### Exercise
Copy, from the entries below, each line in which the string "agent" appears.

### Given data
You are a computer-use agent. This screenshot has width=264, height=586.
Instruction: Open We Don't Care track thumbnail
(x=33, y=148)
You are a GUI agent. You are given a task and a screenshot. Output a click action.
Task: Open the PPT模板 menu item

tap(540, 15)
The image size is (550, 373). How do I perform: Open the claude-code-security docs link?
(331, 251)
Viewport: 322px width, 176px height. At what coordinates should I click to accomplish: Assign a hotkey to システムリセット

* * *

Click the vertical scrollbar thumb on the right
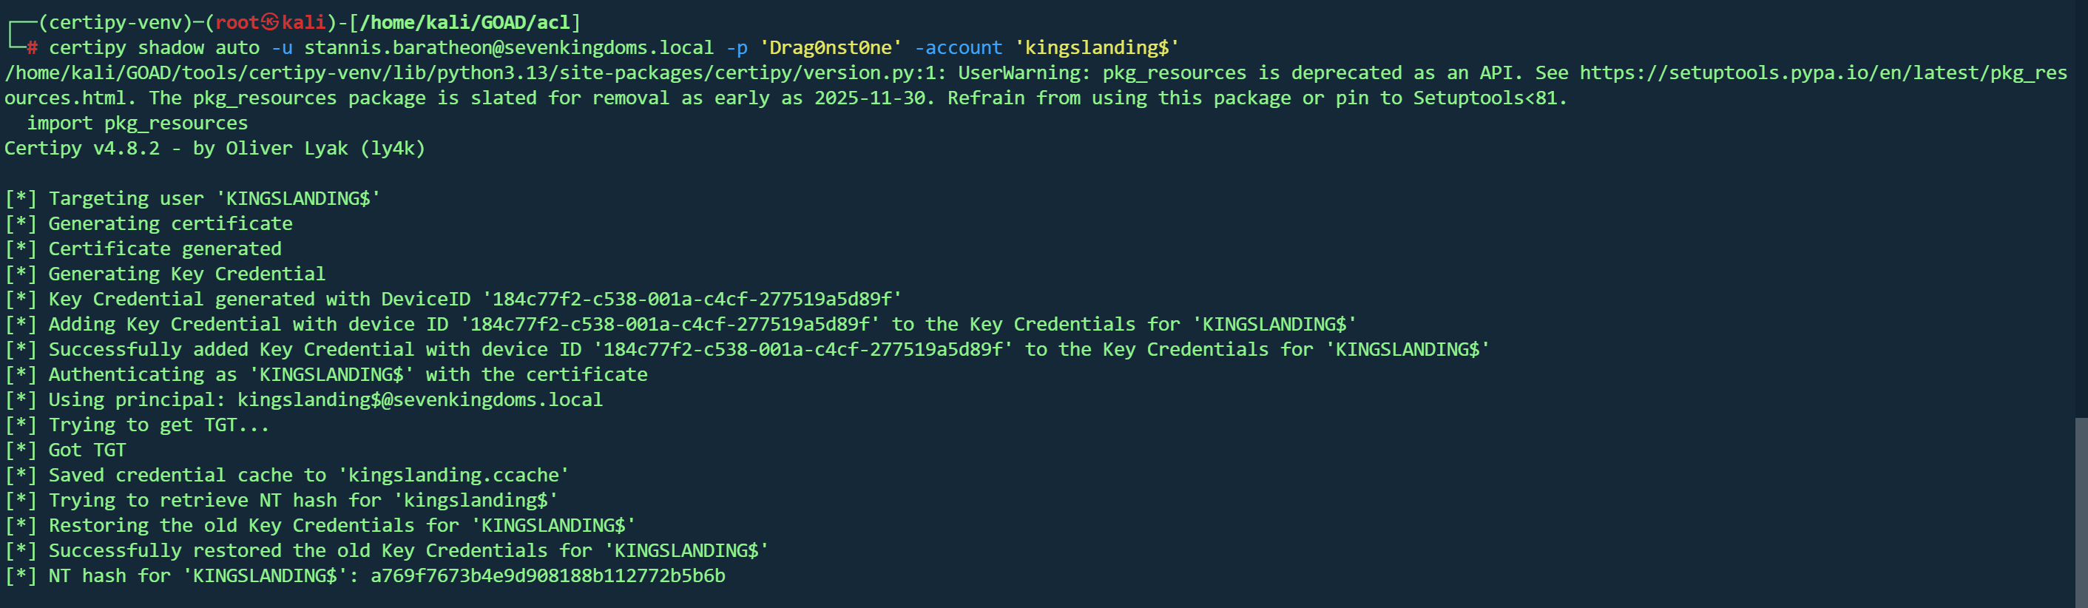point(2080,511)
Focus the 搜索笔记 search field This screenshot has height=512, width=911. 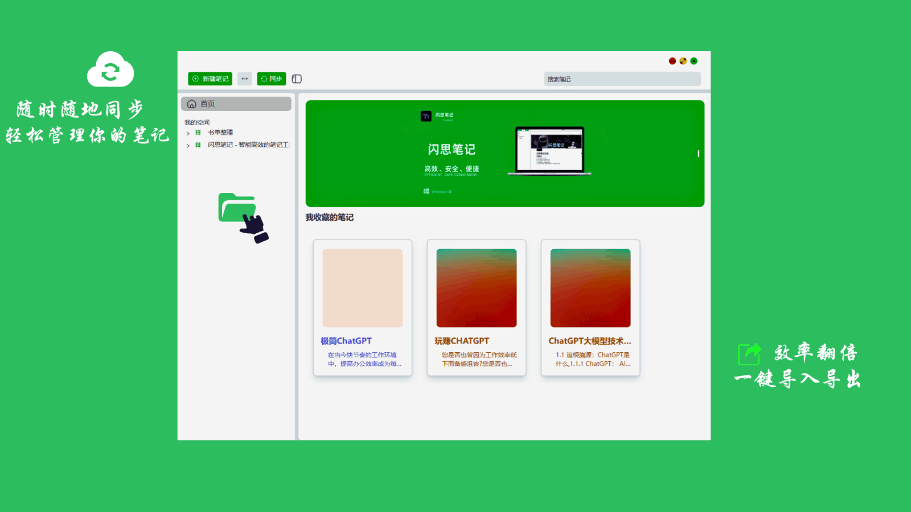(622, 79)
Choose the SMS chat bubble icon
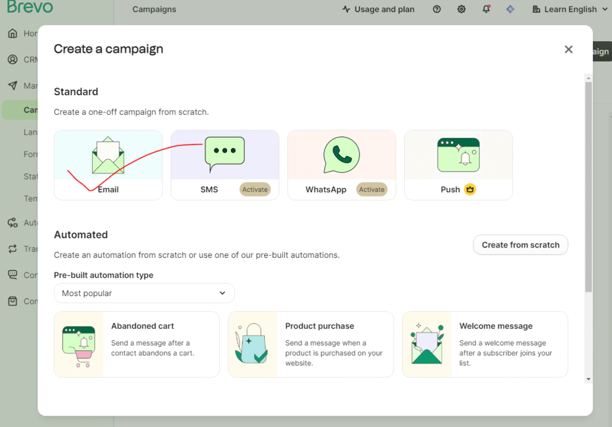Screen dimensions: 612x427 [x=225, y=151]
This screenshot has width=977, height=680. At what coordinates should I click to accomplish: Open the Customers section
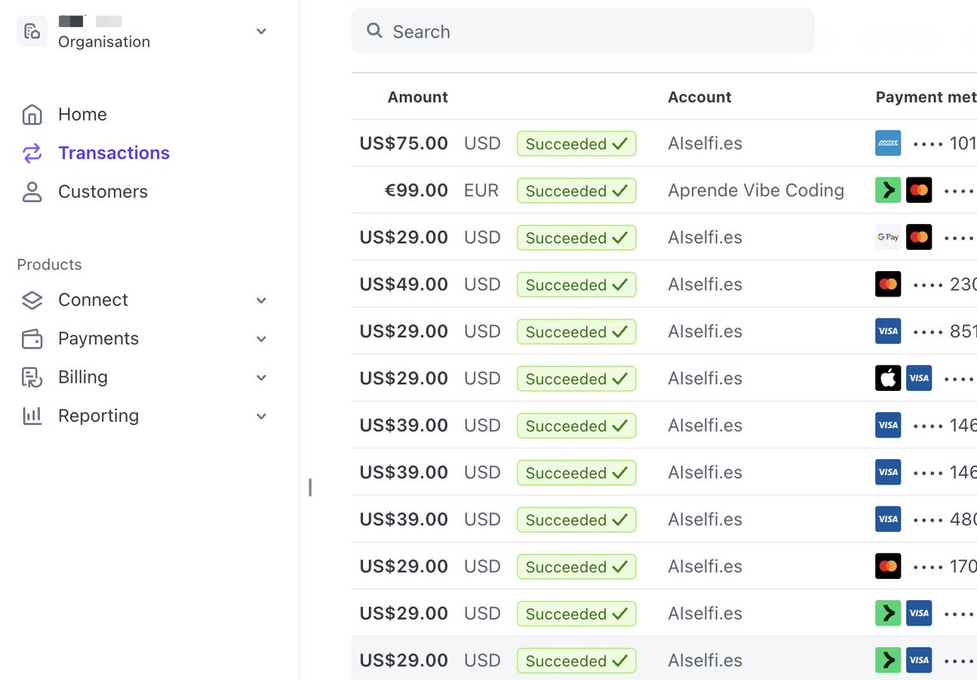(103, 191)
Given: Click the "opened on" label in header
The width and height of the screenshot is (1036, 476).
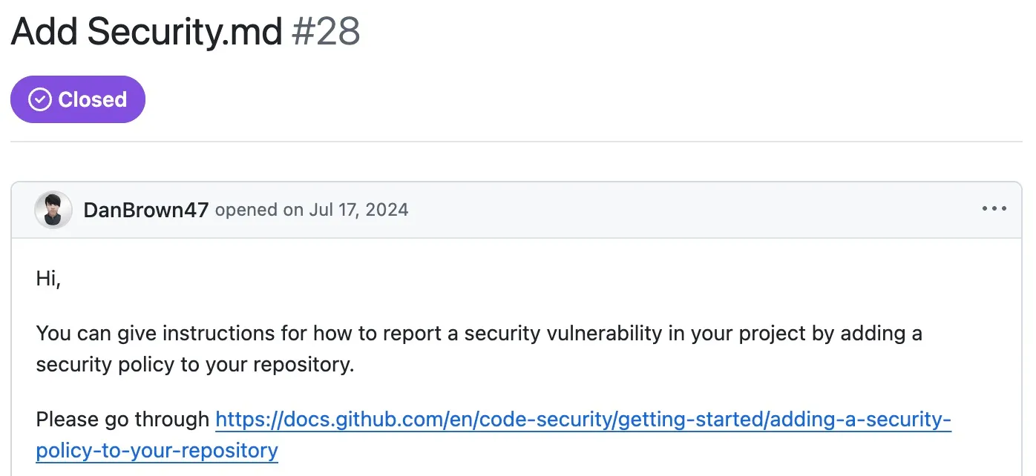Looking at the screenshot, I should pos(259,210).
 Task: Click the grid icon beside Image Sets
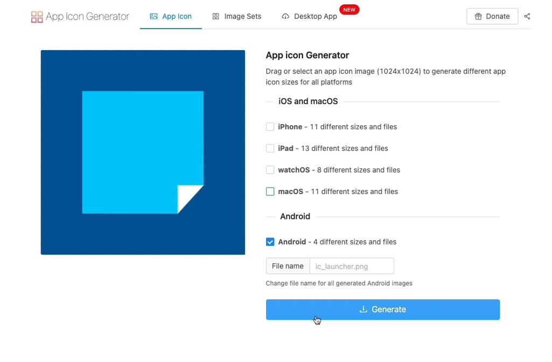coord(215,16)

### Written solution
You are a computer-use agent. This screenshot has width=264, height=586.
You are a GUI agent. You are given a task and a screenshot. Output a click action.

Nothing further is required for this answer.